**EXCERTO FORNECIDO**
Há histórias
que tanto dão para rir como para chorar. Há duas semanas li neste mesmo jornal
algo assim, contando como um anúncio de emprego publicado por uma associação
humanitária serviu de arma de arremesso político para um partido da direita
populista. O crime do anúncio? Pedir que a pessoa a contratar dominasse a
língua portuguesa.
O ADR, o
tal partido, fez a sua previsível chinfrineira pavloviana no Parlamento
luxemburguês, obrigando o ministro da tutela a gastar algum do seu tempo (pago
pelo erário público) a declarar o óbvio, ou seja, que as associações sem fins
lucrativos devem estar habilitadas a responder às necessidades dos seus utentes
e devem ser acessíveis aos mesmos – essa acessibilidade pressupõe uma
comunicação efectiva. Uma forma legalista de dizer o que qualquer pessoa que já
tenha precisado de trabalhar sabe: são necessárias cada vez mais competências
em diferentes áreas para se poder ser contratado, a concorrência é cada vez
mais forte, os empregos confortáveis e bem pagos são cada vez mais difíceis de
encontrar. Talvez eles ainda existam na política e pouco mais…
Afirma o
ADR que um anúncio que exija português é “discriminatório”. Sou forçado a
concordar: discrimina entre aqueles que servem para a função de auxílio a
jovens carenciados e os que não servem. É para isso aliás que servem todos os
processos de recrutamento, ou os testes na escola: discriminar entre os que
sabem e os que não sabem. E numa economia em que 25% dos consumidores falam ou
pelo menos entendem português, é evidente que esta é uma competência valorizada
pelo mercado, por muitas peneiras demagógicas que sejam usadas para tapar o
sol.
O toque
risível, esse, é emprestado pela secretária-geral do partido e que é também
candidata às eleições europeias. “Não queremos que isto contamine o Estado para
que este não comece a contratar pessoas que não falam as línguas oficiais. Há
muitos velhinhos que são cuidados por enfermeiros que só falam francês. A
língua da integração é o luxemburguês. E os portugueses são uns privilegiados”

**REGISTOS EXTRAÍDOS**

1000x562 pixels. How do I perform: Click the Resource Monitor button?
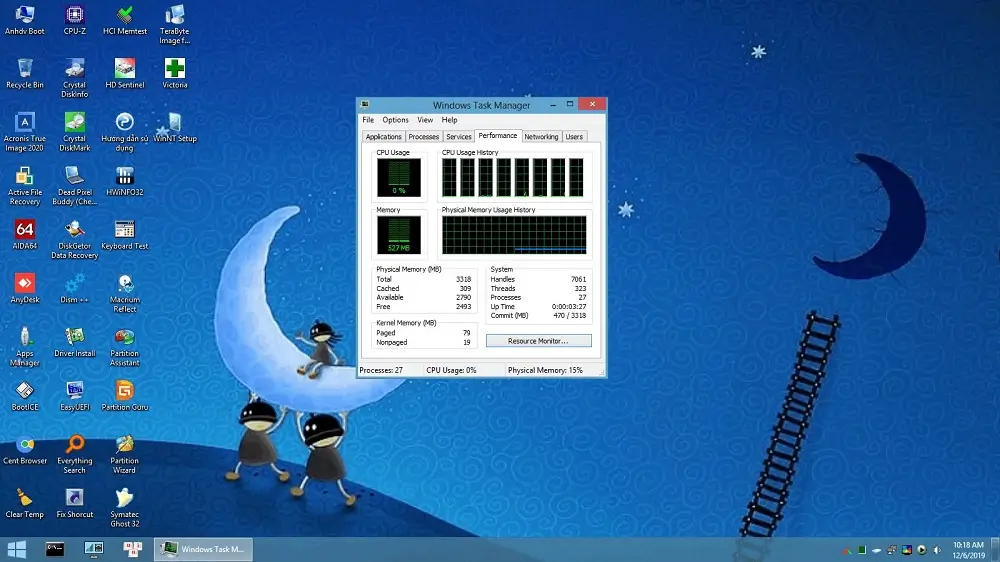pyautogui.click(x=538, y=341)
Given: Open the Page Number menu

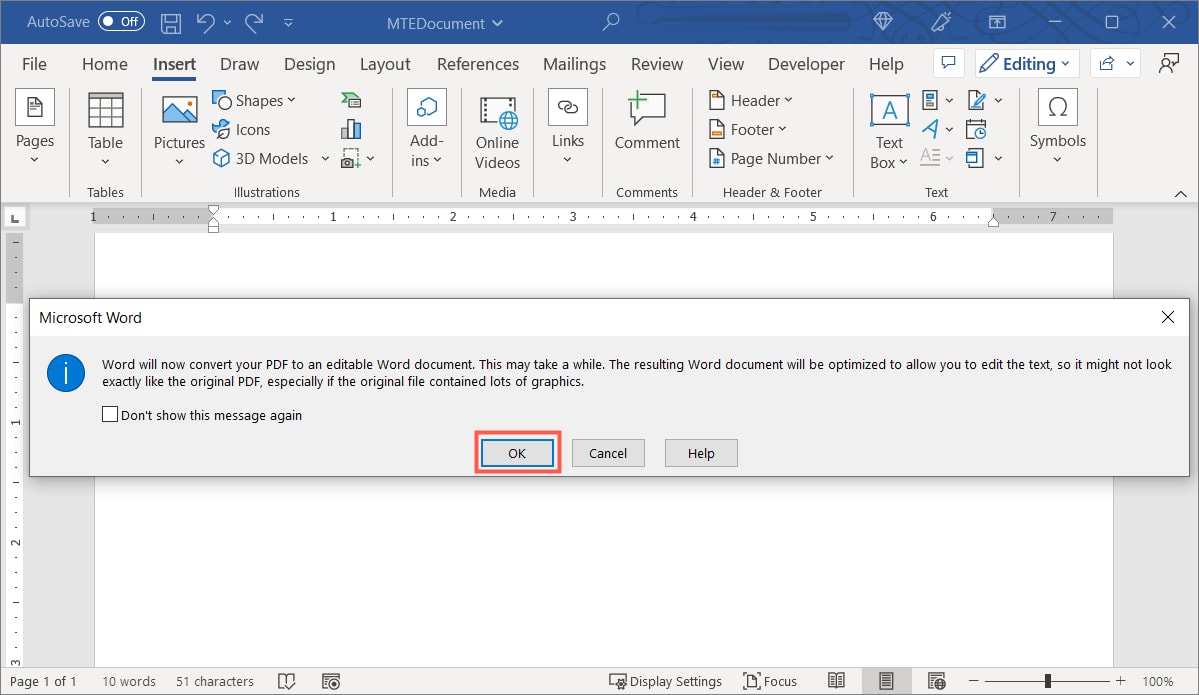Looking at the screenshot, I should click(x=772, y=158).
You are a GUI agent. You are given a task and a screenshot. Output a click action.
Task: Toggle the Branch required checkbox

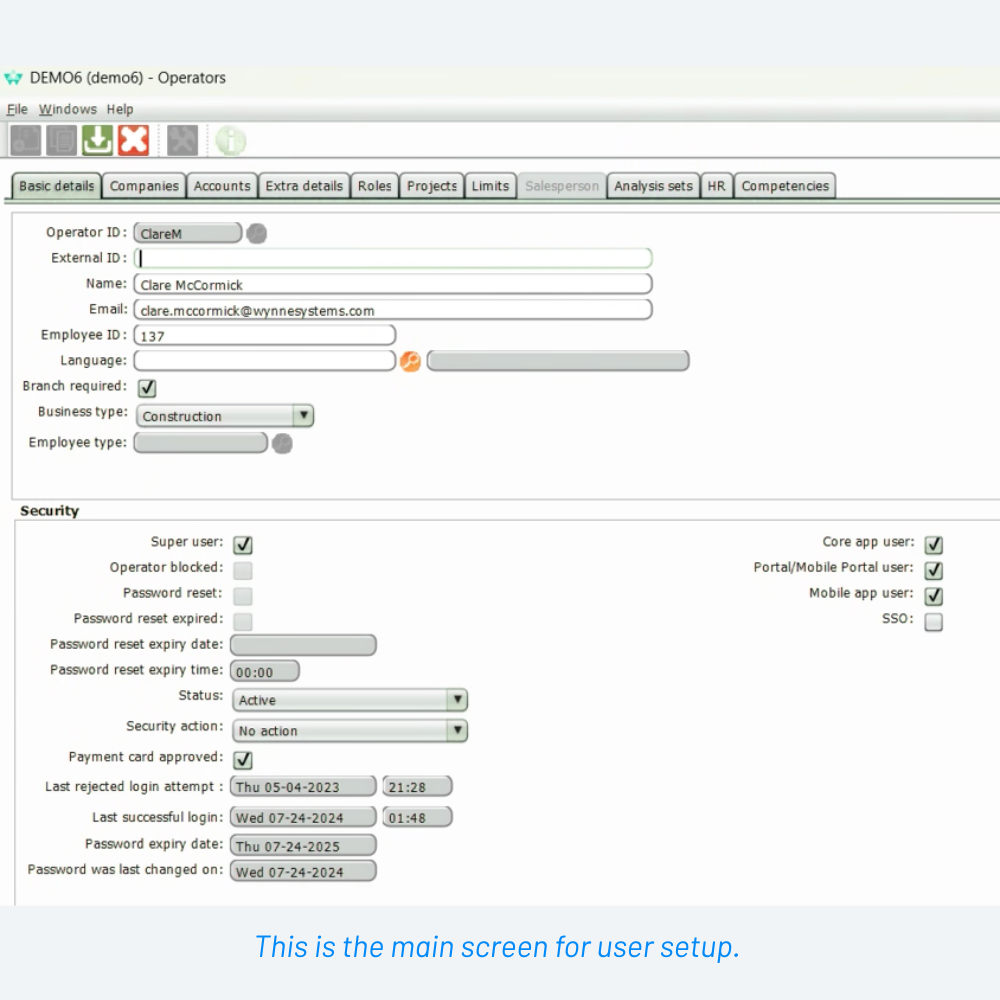[x=147, y=388]
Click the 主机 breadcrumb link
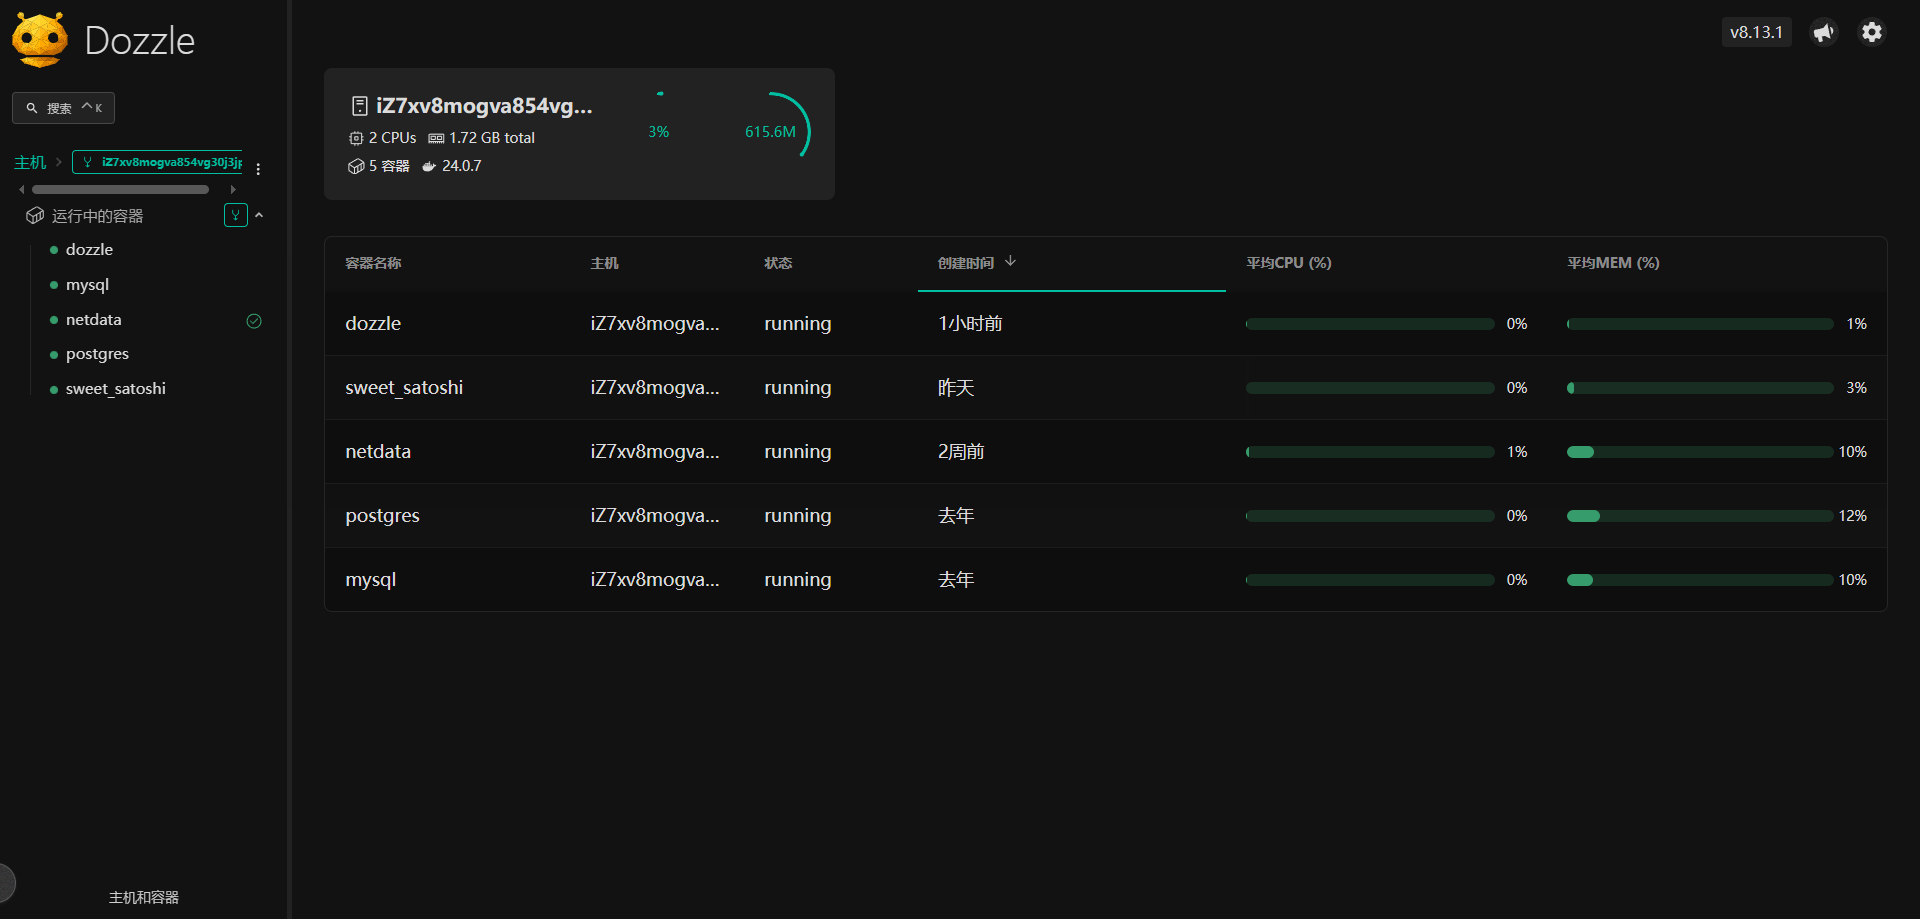Screen dimensions: 1920x919 30,162
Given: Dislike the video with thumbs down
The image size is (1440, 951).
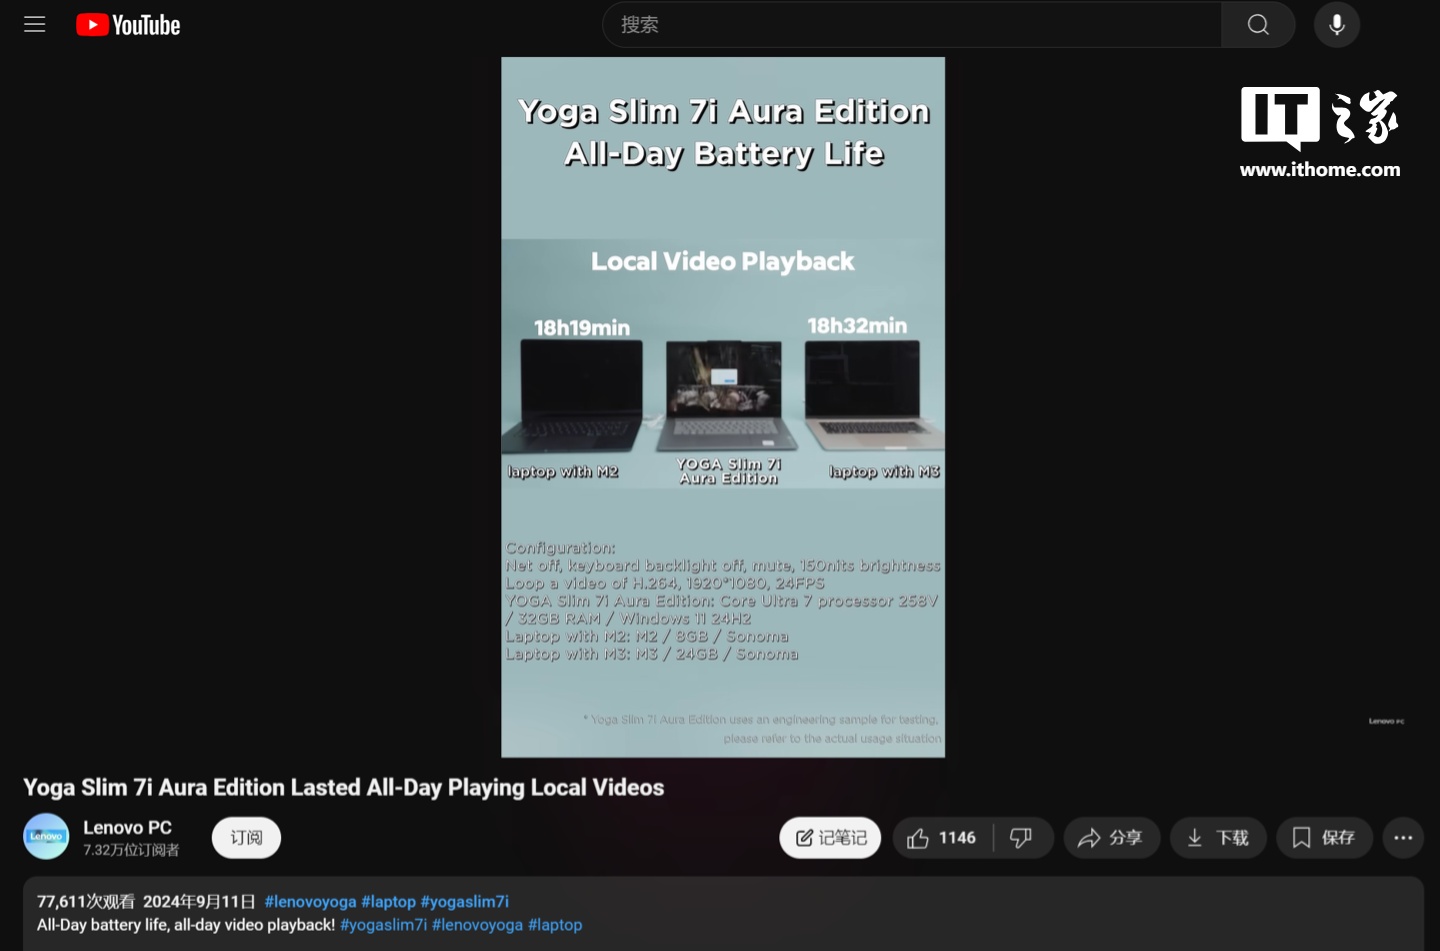Looking at the screenshot, I should (1021, 838).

**O PEDIDO**
Prossiga o artigo de opinião sobre o anúncio de emprego que exigia o domínio do português, a partir da última frase apresentada. O material apresentado não faz falta.

**RESULTADO DO EXERCÍCIO**
são as ideias fortes da sua lengalenga. A particularidade, claro, é que a senhora
em questão se chama Liliana Miranda e é, ela própria, portuguesa.
Cara
Liliana, deixe-me falar-lhe directamente: falar português, a sexta língua mais
falada no nosso planeta (e, subjectivamente, a mais bela), não significa não
saber falar luxemburguês, um dialecto tornado língua há apenas 30 anos e que é
falado por menos pessoas que o mingrélio ou o frísio (são outras línguas
europeias, o que pode dar jeito saber se for eleita para o Parlamento em
Estrasburgo). Como sabe, alguém que só fale luxemburguês ficará sempre cingido
a uma vida dentro de um pequeno território perdido na Europa central,
“integrado” mas limitado, possivelmente sem outra opção na vida que não a de
cuidar de velhinhos mimados com altíssimas reformas - que só podem existir
porque há muitos “privilegiados” portugueses neste pequeno país a pagar
impostos, contribuições sociais e rendas exorbitantes.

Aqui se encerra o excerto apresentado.